The way Klaus talked about Dave, that sort of melancholy sentimentality, reminded Diego of someone he hadn’t thought about, that he had refused to think about, in years. Because he had lost so many people over the years. Because before Eudora, there had been Tony.
Diego left Klaus and shut himself in his room, sliding to the floor, his head leaning back against the door, and he let the memories come.
Diego stood outside the gates of the Umbrella Academy, suitcase in hand, completely unsure of where to go. He had said his tearful goodbyes. In his wallet, he had two photographs: one of Five and one of Ben. But standing on that sidewalk, a world and a half of memories shut behind those gates, more than any seventeen year old should have had, more death and loss and pain, but also more camaraderie and friendship and love.

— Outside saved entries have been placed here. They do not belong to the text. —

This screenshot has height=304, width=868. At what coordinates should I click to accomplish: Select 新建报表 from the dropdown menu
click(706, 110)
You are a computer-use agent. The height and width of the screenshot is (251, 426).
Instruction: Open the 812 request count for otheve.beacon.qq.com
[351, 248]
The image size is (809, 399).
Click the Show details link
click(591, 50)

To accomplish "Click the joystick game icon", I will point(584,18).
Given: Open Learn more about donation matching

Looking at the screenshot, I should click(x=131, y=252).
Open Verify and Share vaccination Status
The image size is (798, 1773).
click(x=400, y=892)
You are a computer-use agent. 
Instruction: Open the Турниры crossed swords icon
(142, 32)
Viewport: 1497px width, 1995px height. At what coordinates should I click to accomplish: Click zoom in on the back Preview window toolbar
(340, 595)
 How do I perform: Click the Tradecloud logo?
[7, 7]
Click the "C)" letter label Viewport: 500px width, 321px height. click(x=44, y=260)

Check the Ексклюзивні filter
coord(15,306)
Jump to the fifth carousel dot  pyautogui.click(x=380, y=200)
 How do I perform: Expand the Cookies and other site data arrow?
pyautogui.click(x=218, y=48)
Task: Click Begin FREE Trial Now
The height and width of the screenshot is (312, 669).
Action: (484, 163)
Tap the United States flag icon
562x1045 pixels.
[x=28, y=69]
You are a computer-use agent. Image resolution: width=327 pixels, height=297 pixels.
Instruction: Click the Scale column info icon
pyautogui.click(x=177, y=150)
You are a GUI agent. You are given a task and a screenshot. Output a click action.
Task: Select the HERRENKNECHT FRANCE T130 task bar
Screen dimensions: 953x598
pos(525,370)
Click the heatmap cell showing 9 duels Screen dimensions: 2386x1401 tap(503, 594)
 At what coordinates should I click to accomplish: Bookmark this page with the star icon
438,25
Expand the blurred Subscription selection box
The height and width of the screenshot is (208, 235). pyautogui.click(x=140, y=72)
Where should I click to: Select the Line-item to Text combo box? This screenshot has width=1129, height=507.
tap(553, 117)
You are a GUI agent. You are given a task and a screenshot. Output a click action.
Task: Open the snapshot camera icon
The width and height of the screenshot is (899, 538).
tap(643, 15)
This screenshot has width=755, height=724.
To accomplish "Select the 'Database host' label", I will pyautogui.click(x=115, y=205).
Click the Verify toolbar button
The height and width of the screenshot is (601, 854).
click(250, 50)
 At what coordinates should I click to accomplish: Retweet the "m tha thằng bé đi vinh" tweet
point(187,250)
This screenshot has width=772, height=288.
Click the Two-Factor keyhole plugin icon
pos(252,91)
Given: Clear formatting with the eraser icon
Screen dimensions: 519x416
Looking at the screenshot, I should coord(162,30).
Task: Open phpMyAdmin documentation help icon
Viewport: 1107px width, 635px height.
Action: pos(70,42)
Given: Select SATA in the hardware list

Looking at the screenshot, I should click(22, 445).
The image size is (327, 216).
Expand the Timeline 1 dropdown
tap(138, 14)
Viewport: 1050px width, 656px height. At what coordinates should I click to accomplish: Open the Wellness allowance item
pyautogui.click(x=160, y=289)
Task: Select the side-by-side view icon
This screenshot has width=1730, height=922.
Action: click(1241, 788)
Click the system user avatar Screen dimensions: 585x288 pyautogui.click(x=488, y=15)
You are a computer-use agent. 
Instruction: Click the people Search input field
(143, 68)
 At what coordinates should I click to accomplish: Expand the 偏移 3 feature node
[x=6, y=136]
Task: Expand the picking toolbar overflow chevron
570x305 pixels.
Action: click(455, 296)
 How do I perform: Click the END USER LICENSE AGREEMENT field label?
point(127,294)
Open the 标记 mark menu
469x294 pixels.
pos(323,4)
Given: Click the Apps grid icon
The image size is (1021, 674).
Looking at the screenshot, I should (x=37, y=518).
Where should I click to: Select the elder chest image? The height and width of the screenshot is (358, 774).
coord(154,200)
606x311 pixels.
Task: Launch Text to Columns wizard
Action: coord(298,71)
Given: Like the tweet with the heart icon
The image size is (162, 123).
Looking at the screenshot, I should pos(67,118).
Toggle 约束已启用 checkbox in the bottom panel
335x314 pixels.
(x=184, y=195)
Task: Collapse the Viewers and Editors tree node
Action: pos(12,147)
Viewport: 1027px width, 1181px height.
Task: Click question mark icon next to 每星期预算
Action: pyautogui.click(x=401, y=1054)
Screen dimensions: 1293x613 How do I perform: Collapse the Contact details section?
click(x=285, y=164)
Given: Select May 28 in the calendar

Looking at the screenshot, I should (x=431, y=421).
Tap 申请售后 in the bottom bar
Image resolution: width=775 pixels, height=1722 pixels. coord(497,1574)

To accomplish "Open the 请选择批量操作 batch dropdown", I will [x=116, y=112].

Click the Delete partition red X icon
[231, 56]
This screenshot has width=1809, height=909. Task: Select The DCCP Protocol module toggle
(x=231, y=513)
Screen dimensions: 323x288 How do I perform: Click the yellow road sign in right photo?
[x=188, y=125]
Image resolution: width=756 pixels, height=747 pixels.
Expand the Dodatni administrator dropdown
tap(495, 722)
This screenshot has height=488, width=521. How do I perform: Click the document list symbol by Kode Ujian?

Could he really turn his back on all of that? Could he really be the first to say ‘I’m done’?
He would have to, he knew. Going back wasn’t an option. So that just left him with everywhere else in the world. He started to walk down the street, completely aware of the fact that he was still wearing his Umbrella Academy uniform. The shorts and blazer that had been so comfortable his whole life suddenly stifled him in a prison of his own making, and he wished he could use one of his knives to cut his way out of the dark shield that seemed to have descended over him.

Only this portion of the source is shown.